Entre eles estão bem claros os seguintes fatores: as desconexões entre as políticas setoriais; uma falta de clareza, de definição de responsabilidades, de prioridades entre diferentes setores; uma perspectiva burocrática que ainda caracteriza muitos procedimentos formais na gestão pública; um sistema de planejamento político institucional que ainda é bastante ineficaz; os próprios conflitos, disputas, tensões entre as diferentes jurisdições; o patrimonialismo, que ainda controla muitos órgãos e contratos públicos; uma perspectiva utilitarista da política, que é bastante influenciada por tendências e interesses político-partidários, que muitas vezes são hostis inclusive às questões ambientais; a existência de grupos de pressão que constantemente fazem lobbies por mudanças, beneficiando determinados setores em detrimento dos interesses públicos; e uma fiscalização insuficiente em relação aos regulamentos e marcos vigentes.

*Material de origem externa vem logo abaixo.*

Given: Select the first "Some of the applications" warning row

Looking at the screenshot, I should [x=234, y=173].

Um outro elemento que apareceu no nosso estudo – e que eu acho que é bastante relevante para a gente pensar aqui – é a necessidade de nós, pesquisadores, produzirmos dados que de fato ajudem a enquadrar a adaptação climática ao desenvolvimento sustentável, ao combate à pobreza, à proteção ambiental, a projetos de infraestrutura básica que podem reduzir vulnerabilidades e melhorar o bem estar dos indivíduos e ecossistemas.


Então, aqui eu acho que há um chamamento importante para a gente pensar como é que a gente pode, de fato, avançar nessa questão de produção de dados que conversem mais diretamente com a realidade prática dos municípios, com a necessidade que os municípios têm de agir.

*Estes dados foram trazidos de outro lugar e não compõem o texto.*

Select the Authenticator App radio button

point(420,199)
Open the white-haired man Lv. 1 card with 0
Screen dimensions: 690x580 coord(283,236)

E, como eu disse, um segundo elemento que eu gostaria de trazer aqui é quanto às relações entre mudanças climáticas e saúde.

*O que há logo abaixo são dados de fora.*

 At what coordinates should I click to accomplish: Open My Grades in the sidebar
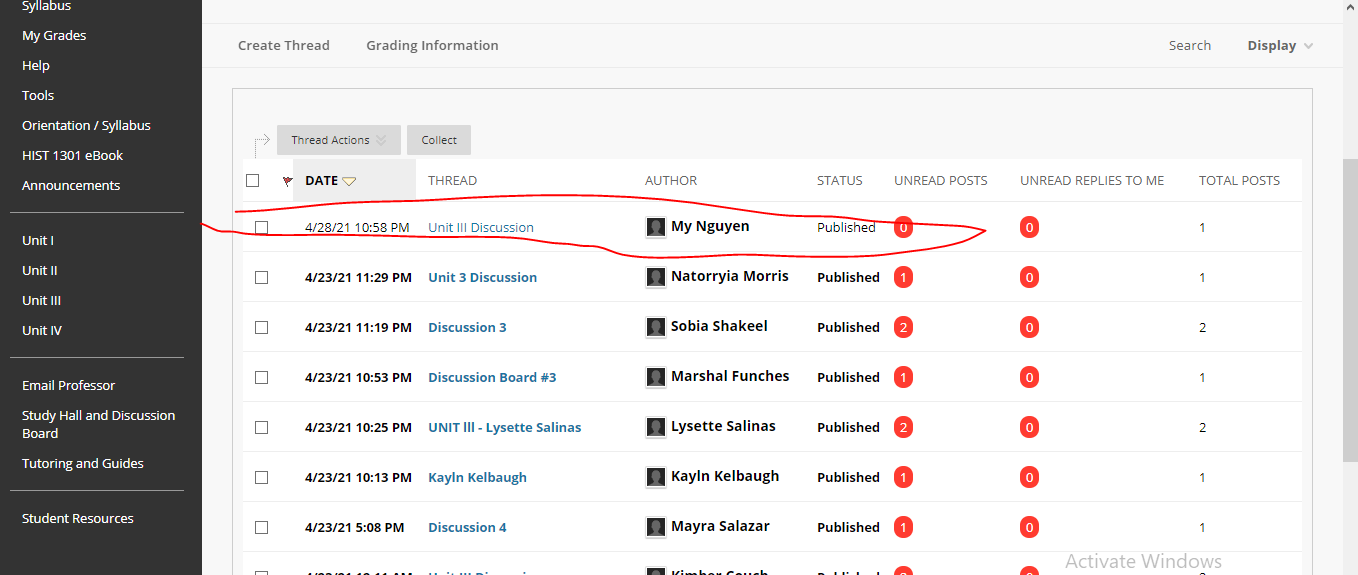pyautogui.click(x=54, y=36)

Aqui eu retomo rapidamente um relatório produzido pelo Human Rights Council, em 2019, que já destacava que as mudanças climáticas – compreendidas como uma emergência sem precedentes – e a falha dos estados em protegerem as suas populações, particularmente as mais vulneráveis, ameaçavam o futuro dos direitos humanos, ampliando os abismos que já existem entre países, comunidades e grupos sociais e destacando o chamado apartheid climático.


Recentemente, um relatório sobre saúde e mudanças climáticas da Organização Mundial da Saúde também deixou muito claro que as mudanças climáticas são uma das emergências de saúde mais urgentes que enfrentamos. Não há dúvida de que os impactos das mudanças climáticas na saúde estão diretamente relacionados às condições dos determinantes sociais da saúde – incluindo a própria cobertura de saúde universal, a garantia de direitos humanos, de segurança alimentar e hídrica, de habitação digna, de governança socioambiental, de políticas públicas e – como discutimos no nosso capítulo – também dos rumos do modelo de desenvolvimento do país.


Se, de um lado, estudos (e aqui eu destaco o papel da Fiocruz) têm mostrado que as mudanças ambientais globais têm consequências muito diretas no avanço de patógenos que geram impactos tanto para a saúde pública, mas também para a conservação da fauna (e aí a gente pode pensar na pandemia de covid-19, na emergência do coronavírus, do SARS-CoV-2), de outro, esse modelo hegemônico vigente, que é bastante dependente de combustíveis fósseis; as práticas agrícolas convencionais; e o desmatamento, por exemplo, têm significativos efeitos para a saúde pública, como o agravamento das doenças respiratórias (principalmente para as crianças, para idosos, aqueles com enfermidades), o que aumenta o risco de hospitalização e de mortalidade por essas doenças.


Eu gostaria de chamar a atenção também para o entrelaçamento entre pandemias.


Retomo aqui um relatório divulgado pela comissão The Lancet sobre sindemia global – nessa perspectiva de um neologismo que combina sinergia e pandemia –, sinalizando, nesse relatório, como a interação entre as pandemias de obesidade, desnutrição e mudanças climáticas constituem a sindemia global que caracteriza esse século 21. E olha só: a gente nem tinha ciência de que iríamos ter a pandemia de covid-19; esse relatório foi divulgado em 2019.


O relatório mostra que essas pandemias têm, na verdade, elementos muito comuns:, compartilham impulsionadores sociais em comum; têm sinergias em relação às ações políticas necessárias para o seu enfrentamento; compartilham os mesmos elementos impulsionadores – em particular desenho urbano, sistemas de uso do solo e sistemas alimentares.